Preferiram usar soluções fáceis e, ao fim, o longa não passa mensagem alguma. Talvez nem tenham tido intenção alguma de fazê-lo.


O filme foi dirigido por Hisashi Kimura, que apesar de não ser um novato, tem uma carreira mais prolífica na TV. O Chamado 4: Samara Ressurge, de fato, se parece com um telefilme de baixo orçamento, com efeitos especiais ultrapassados e locações urbanas.

Ao contrário do roteiro, o elenco é muito bom, mas como é um filme nipônico, pode ser que alguns dos espectadores estranhem o "exagero" nas interpretações dos atores. Quase todos são muito caricatos e abusam de maneirismos que não são comuns em filmes americanos, por exemplo. Nada que estrague o longa (esta função foi dada ao roteiro), mas a escola de dramaturgia japonesa, e do oriente, de modo geral, destoa muito da ocidental, e pode ser considerada extravagante para parte do público. Quem está acostumado com tokusatsu e dorama não irá estranhar.

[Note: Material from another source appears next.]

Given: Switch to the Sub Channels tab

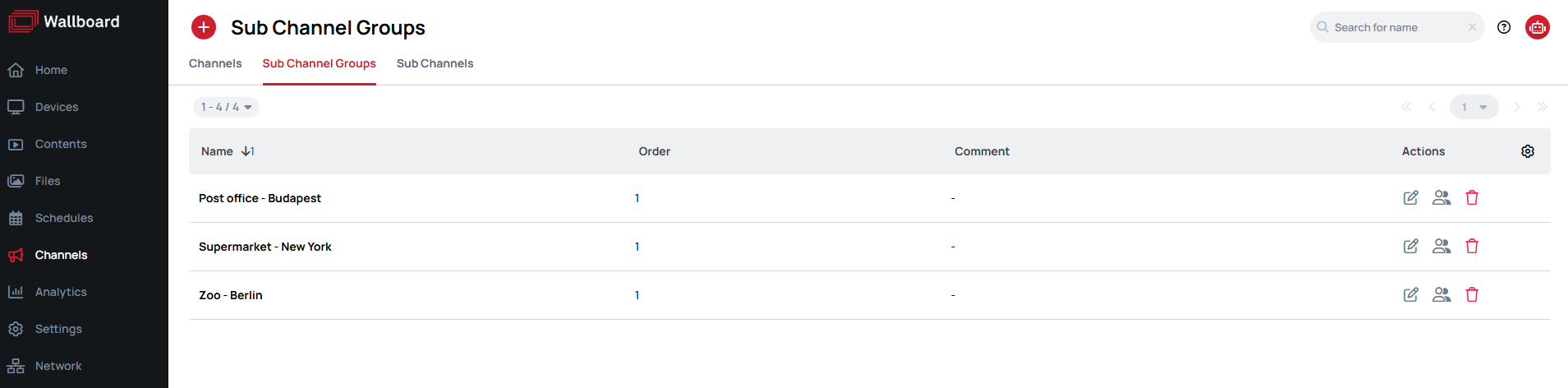Looking at the screenshot, I should (x=435, y=63).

A protagonista é interpretada pela atriz Fuka Koshiba, mais conhecida pelo live-action baseado na animação de Hayao Miyazaki, Serviço de Entregas da Kiki, de 2014. Menos afetada que os demais colegas, entrega uma personagem sóbria em um universo bastante estapafúrdio.

Hiroyuki Ikeuchi, que faz o antagonista, é um ator experiente, com créditos em filmes interessantes como Ip Man, de 2008, e Patrulha Estelar, live action baseado no mangá de Leiji Matsumoto. Entrega um personagem interessante, complexo e que é mais consistente, apesar das ideias amalucadas.

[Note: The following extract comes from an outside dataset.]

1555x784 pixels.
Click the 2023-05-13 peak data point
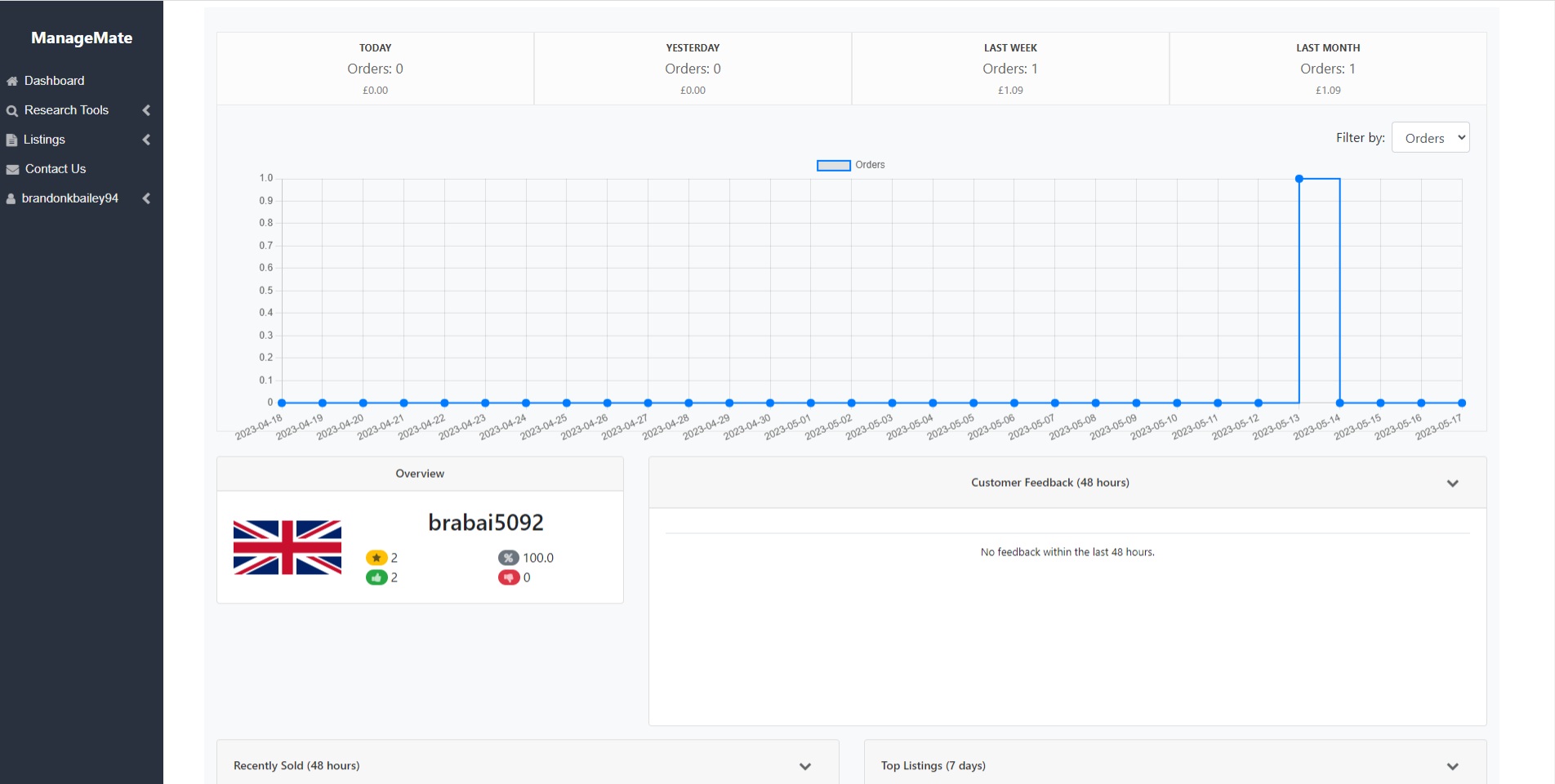1299,178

Já Kazuma Kawamura, famoso pelo filme Prince of Legend, de 2019, quase cai no "overacting", mas sua personagem é cativante e o ator acaba convencendo.

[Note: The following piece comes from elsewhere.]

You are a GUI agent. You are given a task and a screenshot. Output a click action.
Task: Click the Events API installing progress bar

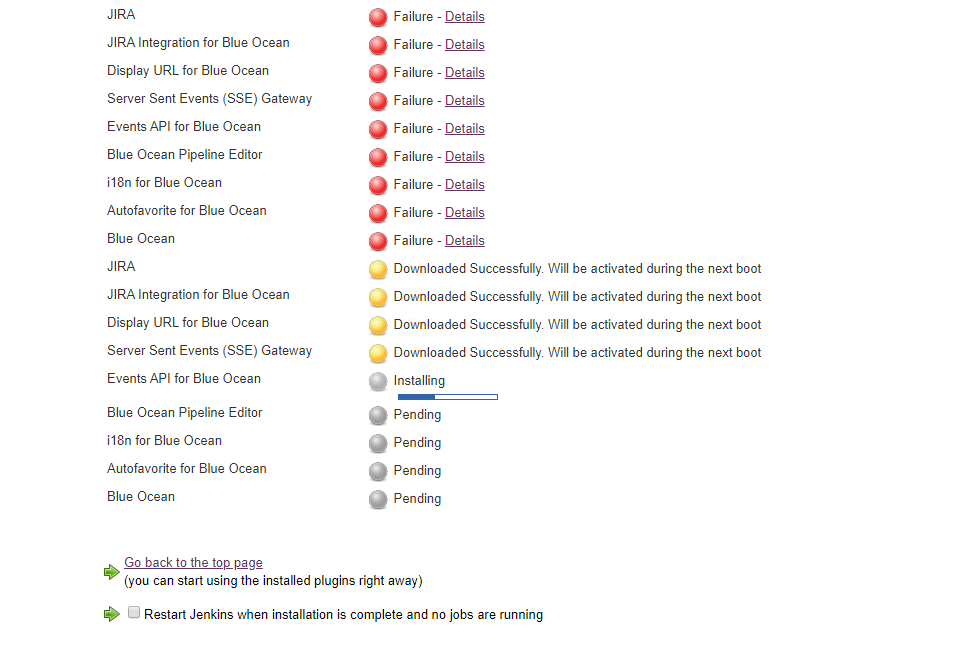point(447,397)
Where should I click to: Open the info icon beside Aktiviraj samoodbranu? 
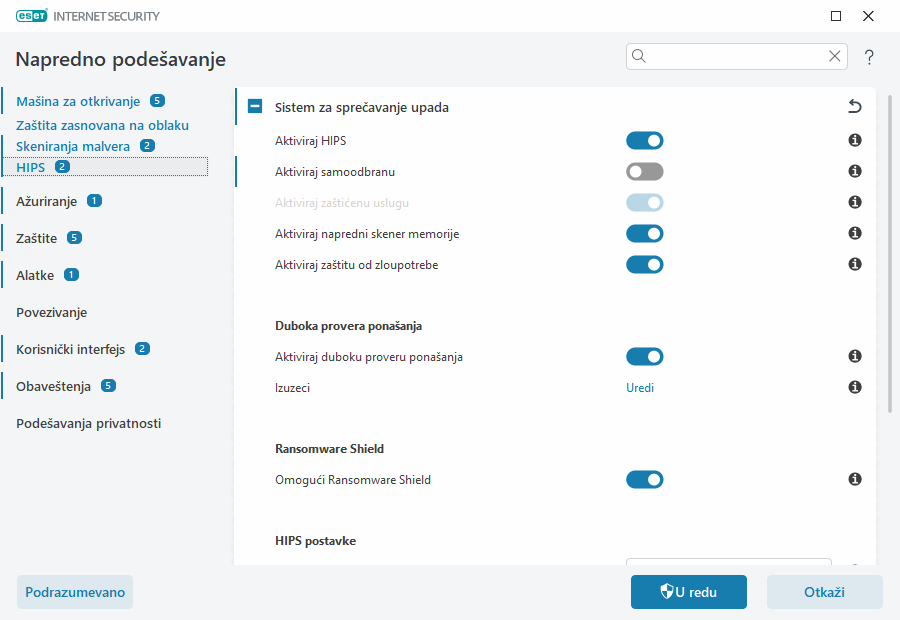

O Chamado 4: Samara Ressurge não assusta ou impressiona. O final do filme acaba meio que justificando toda a bobagem dita durante o longa, nos convidando a rir da situação junto com o elenco e equipe. O filme pode ser ainda uma oportunidade de assistir, no cinema e fora do circuito de festivais, um filme estrangeiro (não-americano), uma raridade em se tratando de franquias cinematográficas. Mas, além disso, não espere muito mais.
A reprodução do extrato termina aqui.